• [Task details]
In the dataset entries below, replace "menu" with "list" and leave everything else the same.

[begin Supplied records]

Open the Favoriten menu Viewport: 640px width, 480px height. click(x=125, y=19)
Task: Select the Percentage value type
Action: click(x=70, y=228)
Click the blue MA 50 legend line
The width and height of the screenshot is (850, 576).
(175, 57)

[end Supplied records]

• [Right answer]
Open the Favoriten list Viewport: 640px width, 480px height. click(x=125, y=19)
Task: Select the Percentage value type
Action: click(x=70, y=228)
Click the blue MA 50 legend line
The width and height of the screenshot is (850, 576).
(175, 57)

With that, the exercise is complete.